Source records:
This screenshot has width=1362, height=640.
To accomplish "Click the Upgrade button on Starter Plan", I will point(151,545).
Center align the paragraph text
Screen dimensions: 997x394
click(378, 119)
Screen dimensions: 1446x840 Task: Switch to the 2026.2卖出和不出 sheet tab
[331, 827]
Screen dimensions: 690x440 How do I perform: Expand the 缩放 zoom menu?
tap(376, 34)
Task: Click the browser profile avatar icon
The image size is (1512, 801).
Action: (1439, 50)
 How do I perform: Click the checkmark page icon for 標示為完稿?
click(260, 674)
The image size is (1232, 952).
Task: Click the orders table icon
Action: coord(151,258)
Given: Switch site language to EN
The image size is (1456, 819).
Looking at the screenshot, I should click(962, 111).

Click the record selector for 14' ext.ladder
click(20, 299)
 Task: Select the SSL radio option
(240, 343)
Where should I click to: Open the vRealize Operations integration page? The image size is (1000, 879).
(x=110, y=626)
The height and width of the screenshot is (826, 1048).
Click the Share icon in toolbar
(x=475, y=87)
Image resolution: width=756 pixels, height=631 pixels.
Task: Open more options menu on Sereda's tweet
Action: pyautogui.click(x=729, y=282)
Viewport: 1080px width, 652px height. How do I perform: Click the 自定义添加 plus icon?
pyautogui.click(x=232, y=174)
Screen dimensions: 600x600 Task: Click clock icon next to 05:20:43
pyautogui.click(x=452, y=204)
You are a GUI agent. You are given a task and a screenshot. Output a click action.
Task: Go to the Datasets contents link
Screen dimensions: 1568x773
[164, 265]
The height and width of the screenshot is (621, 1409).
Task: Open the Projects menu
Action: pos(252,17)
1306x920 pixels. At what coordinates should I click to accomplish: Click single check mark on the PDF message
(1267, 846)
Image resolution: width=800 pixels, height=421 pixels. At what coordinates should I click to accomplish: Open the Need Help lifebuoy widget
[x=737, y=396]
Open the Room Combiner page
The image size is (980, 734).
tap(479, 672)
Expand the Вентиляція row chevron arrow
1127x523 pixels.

What the task requires: Can you put the lines above, from the one containing "You are a GUI" through the last one, into a JSON list of strings with one string per line and blank lines left out?

Answer to this problem:
[
  "You are a GUI agent. You are given a task and a screenshot. Output a click action.",
  "Task: Go to the Datasets contents link",
  "Screen dimensions: 1568x773",
  "[164, 265]",
  "The height and width of the screenshot is (621, 1409).",
  "Task: Open the Projects menu",
  "Action: pos(252,17)",
  "1306x920 pixels. At what coordinates should I click to accomplish: Click single check mark on the PDF message",
  "(1267, 846)",
  "Image resolution: width=800 pixels, height=421 pixels. At what coordinates should I click to accomplish: Open the Need Help lifebuoy widget",
  "[x=737, y=396]",
  "Open the Room Combiner page",
  "The image size is (980, 734).",
  "tap(479, 672)",
  "Expand the Вентиляція row chevron arrow",
  "1127x523 pixels."
]